Sodium ethoxide treatment induced enrichen nitrogen vacancies on g-C3N4 for efficient photocatalytic CO2 reduction and Cr(VI) removal

Abstract

Introducing vacancies on g-C₃N₄ is considered an effective strategy to enhance photocatalytic performance. However, introducing vacancies by a mild and efficient approach still remains a significant challenge in the field of photocatalysis. In this study, g-C₃N₄ photocatalysts with enriched nitrogen vacancies were successfully prepared by sodium ethoxide treatment at room temperature. X-ray photoelectron spectroscopy (XPS) and low temperature electron paramagnetic resonance (EPR) demonstrate that the treatment with sodium ethoxide successfully introduces nitrogen vacancies. The photoelectrochemical experiments confirm that introduction of nitrogen vacancies modulates the band structure of g-C₃N₄ and accelerates the separation of photogenerated charges. Additionally, nitrogen vacancies serve as effective active sites and adsorption centers for target molecules, facilitating the reaction of electrons with the target molecules and significantly boosting photocatalytic efficiency. Under irradiation of a 300 W xenon lamp, the 9GCN sample treated by 9 g of sodium ethoxide exhibits the best photocatalytic performance. The conversion rate of CO₂ into CO and CH₄ is 3.07 and 8.58 times higher than that on the single sample, respectively.

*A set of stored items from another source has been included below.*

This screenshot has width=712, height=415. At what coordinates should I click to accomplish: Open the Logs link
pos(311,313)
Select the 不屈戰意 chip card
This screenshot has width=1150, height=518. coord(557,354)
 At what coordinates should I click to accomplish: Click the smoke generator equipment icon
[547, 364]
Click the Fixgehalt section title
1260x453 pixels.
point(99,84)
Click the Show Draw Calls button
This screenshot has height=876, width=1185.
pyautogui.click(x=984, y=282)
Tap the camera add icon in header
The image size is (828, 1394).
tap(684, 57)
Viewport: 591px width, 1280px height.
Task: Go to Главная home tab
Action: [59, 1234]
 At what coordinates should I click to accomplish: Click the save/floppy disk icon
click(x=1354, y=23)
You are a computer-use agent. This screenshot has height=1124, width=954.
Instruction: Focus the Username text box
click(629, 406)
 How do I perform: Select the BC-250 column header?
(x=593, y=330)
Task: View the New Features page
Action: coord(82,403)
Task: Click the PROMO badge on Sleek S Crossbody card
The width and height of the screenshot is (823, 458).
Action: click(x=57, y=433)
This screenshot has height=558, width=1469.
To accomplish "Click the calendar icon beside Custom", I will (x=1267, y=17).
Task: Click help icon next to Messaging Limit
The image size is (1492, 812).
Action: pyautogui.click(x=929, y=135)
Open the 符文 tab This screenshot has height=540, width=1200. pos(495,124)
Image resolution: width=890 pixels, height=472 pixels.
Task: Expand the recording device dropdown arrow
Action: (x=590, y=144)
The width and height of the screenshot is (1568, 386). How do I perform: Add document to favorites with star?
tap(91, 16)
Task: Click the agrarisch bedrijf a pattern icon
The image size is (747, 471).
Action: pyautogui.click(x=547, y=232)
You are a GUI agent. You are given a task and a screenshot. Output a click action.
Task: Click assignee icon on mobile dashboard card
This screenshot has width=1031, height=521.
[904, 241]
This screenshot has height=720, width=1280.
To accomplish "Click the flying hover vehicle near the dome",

In situ diffuse reflectance Fourier-transform infrared spectroscopy (DRIFTS) confirms the dynamic process of CO₂ conversion to CO and CH₄. Additionally, result of photocatalytic reduction of Cr(VI) further confirms the versatility of the photocatalyst. This work provides a practical pathway for the development of defective g-C₃N₄ photocatalysts for applications in carbon cycling and environmental purification.